If you’re planning a job search, this subject is one you need to pay attention to. Failure to take it into account could make your job search path harder. When companies say they want well-qualified candidates, do they put their money where their mouth is?
I could give several reasons. First, I want to share a taste of Corcodillos’ post:
“ZipRecruiter, Indeed, LinkedIn and a league of database companies have succeeded in killing HR’s recruiting role — and the initiative of hiring managers.
“Stripped of the function that once gave HR bragging rights for a company’s most competitive advantage — hiring great workers — HR now serves as little more than the fire hose that overwhelms companies with millions of inappropriate incoming job applications, and as the spigot that pours billions of corporate dollars into the pockets of database jockeys who know nothing about matching real people to real jobs.”
As I understand it, one of the reasons the companies mentioned are “killing” HR’s role is that they make more money when they DON’T generate high-quality job applicants to fill client-company openings! They get paid whether or not companies get strong applicants, so they have no incentive to improve their pathetic record. And they can’t point to any substantiated record of producing that level of applicants.
Although I know there are smart, capable HR professionals “out there,” they don’t necessarily hold positions of power within their companies. That could mean they follow a routine recruitment process that doesn’t do you as the job seeker any favors.
In other words, their process is not intended to help you reach the people you need to reach in order to increase your chances of an interview that could lead to a job offer you would want to accept. Increasingly, it’s an automated process that makes job seekers jump through hoops without ever talking to live human beings.

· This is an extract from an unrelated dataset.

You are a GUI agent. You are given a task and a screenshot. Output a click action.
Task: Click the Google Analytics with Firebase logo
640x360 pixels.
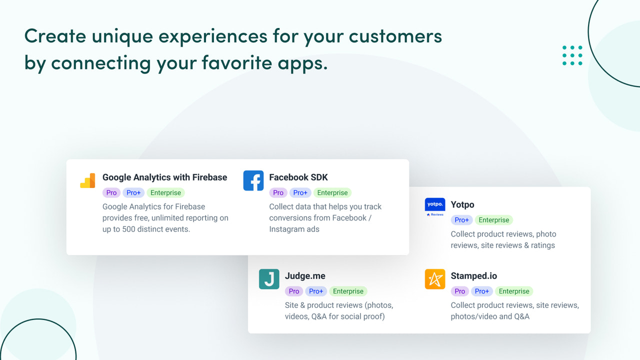click(88, 180)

You probably can’t control the growing role of the database companies. That’s in the hands of the companies who continue to employ their services despite incredibly low ROI.
What you can do is continue to work on sidestepping the HR hiring blockade. Unfortunately for any hope you might have cherished that you could conduct a productive job search without working hard at it, avoiding HR requires effort. Despite the barriers companies keep erecting in your path, your best bet, by far, is to find out how to reach the hiring manager(s) you need to get in touch with.
Of course, you also need a good story to tell once you get there and a solid case to make for the value you can offer employers, but that’s a topic for another blog post.
If you want a fulfilling job and career–want to do what you do well, in an environment that values and supports it–you need to steer clear of the “easy” route that takes you through HR and actually isn’t all that easy. It’s like the old cliche: “What’s worth having is worth working for.”